El sistema no funcionaba, porque ya el Estado comenzaba a ser extorsionado para disminuir los beneficios improductivos, como los de los jubilados y pensionados, fieles ya a lo que se ha conocido como el Consenso de Washington. Se generaron, consecuentemente, juicios interminables, llamados de “reajuste de haberes”, cuya mayoría todavía duerme en los estamentos judiciales, cuando no administrativos.
Es, pues, un problema de rigurosa actualidad en el que, además, debemos computar el enorme caudal de los intereses generados. Son confiscaciones, o cautiverio de capitales de los beneficiarios jubilados. De un modo u otro, la justicia -en algunos casos- ha dado por consideración y el Estado por no enterado. El sistema fracasó más por su grosera aplicación que por la lógica que lo impulsaba.

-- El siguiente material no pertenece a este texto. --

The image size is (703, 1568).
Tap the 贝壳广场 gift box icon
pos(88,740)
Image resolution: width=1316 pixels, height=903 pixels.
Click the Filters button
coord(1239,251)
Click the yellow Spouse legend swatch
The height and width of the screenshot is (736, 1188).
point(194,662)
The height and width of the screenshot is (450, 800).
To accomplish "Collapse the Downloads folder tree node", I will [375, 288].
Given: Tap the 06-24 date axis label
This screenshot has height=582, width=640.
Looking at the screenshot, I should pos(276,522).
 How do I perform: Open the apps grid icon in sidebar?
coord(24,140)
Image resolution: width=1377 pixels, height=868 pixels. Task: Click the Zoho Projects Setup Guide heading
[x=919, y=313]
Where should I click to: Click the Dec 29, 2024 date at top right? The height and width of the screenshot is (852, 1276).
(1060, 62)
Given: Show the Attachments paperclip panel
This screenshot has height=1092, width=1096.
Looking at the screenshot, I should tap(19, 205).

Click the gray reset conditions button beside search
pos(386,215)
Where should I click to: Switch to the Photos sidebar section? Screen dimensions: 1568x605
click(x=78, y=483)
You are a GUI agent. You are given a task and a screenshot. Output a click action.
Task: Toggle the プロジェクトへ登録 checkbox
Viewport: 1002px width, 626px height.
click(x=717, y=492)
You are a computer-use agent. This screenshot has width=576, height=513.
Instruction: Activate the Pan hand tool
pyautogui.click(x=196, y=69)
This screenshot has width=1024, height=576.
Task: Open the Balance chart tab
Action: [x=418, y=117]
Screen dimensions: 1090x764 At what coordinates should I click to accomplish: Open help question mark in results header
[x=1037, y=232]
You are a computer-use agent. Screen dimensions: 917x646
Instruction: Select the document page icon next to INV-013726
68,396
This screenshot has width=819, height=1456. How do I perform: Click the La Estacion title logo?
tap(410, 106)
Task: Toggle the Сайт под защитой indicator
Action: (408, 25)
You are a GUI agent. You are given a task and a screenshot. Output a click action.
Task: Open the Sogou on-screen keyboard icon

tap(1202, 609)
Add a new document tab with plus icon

Pero el camaleón cambia de colores según la estación y el gato pardo procura que todo cambie para que parezca que cambie sin cambiar. El sistema jubilatorio de la ley 18.037 fue reemplazado en julio de 1994 por el del llamado Sistema Integrado de Jubilaciones y Pensiones, mediante la ley 24.241, adornada por su compañera en el sistema que es la ley 24.463.
Hacer una descripción de ese cambio nos llevaría interminables horas de trabajo y hojas de escritos. No vale la pena. El profundo cambio significó sólo algunas pocas -pero sustanciosas- cuestiones. Primero: la disminución del haber jubilatorio mediante la aplicación de un sistema de cálculo realmente fulminante. Segundo: un prolijo camino de obstáculos para desalentar –o directamente eliminar- el control judicial del improperio del sistema. Y tercero: lograr una drástica disminución del aporte de los patrones y la creación de un sistema de recaudación privada para ahorros personales jubilatorios, que enriqueció a capitalistas ambulatorios.
Próximamente trataremos con más detalles esos cambios y su vínculo con la famosa “ley de movilidad”, que ni siquiera alcanzó a ser una ley de neutralización de la depreciación de la moneda.
Mientras tanto, el sueño de “Ruggierito” sigue rondando nuestra realidad en la política social del Estado aunque, claro está, con la moderna forma que la tecnología lo disimula: una dádiva a los amigos.